• _Problem A_:
Please find every line in the listing below that contains the word "dropdown", matching case exactly, and copy each one.

• _Document section_:
◇ ◇ ◇ ◇ ◇
# [WR] Graham Siggins - 53/57 MBLD single in 58:31.00



## cubeshepherd (Oct 14, 2019)

Just saw this on CubeComps, and huge congrats to @sigalig for that incredible result. Keep it up

https://www.cubecomps.com/live.php?cid=4623&cat=19&rnd=1


----------



## hubingjushi (Oct 14, 2019)

seems 50 points is really a big barrier


----------



## cubeshepherd (Oct 14, 2019)

xyzzy said:


> @cubeshepherd It's a *53*/57, 49 points, beating his previous record by one point.


Oops, sorry mis-typed that. Thanks for pointing that out.


----------



## PugCuber (Oct 14, 2019)

I was at the comp where it happened, but I went up to my hotel room right after I finished my last MBLD Attempt. GJ @sigalig!


----------



## asacuber (Oct 14, 2019)

gj @sigalig!


----------



## CornerCutter (Oct 14, 2019)

Wow, Graham is really going at it for this one! Nice job!


----------



## Cuberstache (Oct 14, 2019)

Congrats to Graham!! We all know you're capable of pushing this even farther.


----------



## sigalig (Oct 16, 2019)
◇ ◇ ◇ ◇ ◇
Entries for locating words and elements
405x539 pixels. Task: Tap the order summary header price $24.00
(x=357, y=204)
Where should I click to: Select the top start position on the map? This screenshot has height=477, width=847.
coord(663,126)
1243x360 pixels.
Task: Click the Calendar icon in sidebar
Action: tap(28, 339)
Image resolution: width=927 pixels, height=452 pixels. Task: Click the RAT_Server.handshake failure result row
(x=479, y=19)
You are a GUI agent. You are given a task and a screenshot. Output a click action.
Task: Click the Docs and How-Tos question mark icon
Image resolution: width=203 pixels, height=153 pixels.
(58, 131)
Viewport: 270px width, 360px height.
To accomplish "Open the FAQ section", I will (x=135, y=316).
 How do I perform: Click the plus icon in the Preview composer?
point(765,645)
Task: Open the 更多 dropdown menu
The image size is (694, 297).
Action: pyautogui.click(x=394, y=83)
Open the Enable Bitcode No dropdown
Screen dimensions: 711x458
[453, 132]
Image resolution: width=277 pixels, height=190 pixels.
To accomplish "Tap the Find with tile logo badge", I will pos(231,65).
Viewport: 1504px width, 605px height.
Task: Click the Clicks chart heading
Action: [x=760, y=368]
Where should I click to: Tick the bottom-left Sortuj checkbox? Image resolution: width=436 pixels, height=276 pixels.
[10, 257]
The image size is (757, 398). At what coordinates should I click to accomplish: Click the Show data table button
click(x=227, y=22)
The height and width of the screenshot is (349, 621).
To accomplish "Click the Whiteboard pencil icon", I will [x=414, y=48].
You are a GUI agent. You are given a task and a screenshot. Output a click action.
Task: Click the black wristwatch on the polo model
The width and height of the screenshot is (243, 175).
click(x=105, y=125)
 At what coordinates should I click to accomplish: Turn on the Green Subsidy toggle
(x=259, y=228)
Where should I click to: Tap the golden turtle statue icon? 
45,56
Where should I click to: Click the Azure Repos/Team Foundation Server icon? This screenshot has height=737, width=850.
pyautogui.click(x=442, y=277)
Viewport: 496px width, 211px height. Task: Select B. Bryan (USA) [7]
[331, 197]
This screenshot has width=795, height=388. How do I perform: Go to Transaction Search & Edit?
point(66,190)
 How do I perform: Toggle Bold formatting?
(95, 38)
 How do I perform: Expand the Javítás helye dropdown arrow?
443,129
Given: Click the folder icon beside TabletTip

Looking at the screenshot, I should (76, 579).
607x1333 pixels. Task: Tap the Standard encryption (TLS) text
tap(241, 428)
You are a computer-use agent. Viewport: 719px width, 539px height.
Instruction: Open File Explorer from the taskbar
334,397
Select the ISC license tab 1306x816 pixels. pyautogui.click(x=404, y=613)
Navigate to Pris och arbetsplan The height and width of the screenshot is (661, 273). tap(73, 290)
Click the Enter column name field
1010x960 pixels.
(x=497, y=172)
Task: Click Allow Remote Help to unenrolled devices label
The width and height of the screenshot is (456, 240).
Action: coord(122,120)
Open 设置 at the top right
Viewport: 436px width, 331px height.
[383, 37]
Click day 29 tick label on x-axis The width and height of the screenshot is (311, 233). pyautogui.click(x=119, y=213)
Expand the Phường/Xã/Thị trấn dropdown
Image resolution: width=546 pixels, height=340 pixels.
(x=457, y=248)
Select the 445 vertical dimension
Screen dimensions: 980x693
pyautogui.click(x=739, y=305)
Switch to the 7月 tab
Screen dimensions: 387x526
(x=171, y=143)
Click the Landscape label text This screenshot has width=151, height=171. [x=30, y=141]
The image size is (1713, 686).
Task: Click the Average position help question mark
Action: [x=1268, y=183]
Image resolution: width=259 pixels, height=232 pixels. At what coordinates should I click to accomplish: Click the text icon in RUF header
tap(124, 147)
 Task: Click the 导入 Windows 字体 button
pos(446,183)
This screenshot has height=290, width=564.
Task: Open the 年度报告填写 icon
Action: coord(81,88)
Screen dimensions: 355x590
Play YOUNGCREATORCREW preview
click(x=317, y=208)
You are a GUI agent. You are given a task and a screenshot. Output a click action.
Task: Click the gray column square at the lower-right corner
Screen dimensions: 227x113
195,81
◇ ◇ ◇ ◇ ◇
• _Problem B_:
Name each user who has a post in the forum thread about the multi-blind record, listing each username once.

• _Written response A_:
Task: Open the 更多 dropdown menu
Open the Enable Bitcode No dropdown
 How do I perform: Expand the Javítás helye dropdown arrow?
Expand the Phường/Xã/Thị trấn dropdown

• _Written response B_:
cubeshepherd
hubingjushi
PugCuber
asacuber
CornerCutter
Cuberstache
sigalig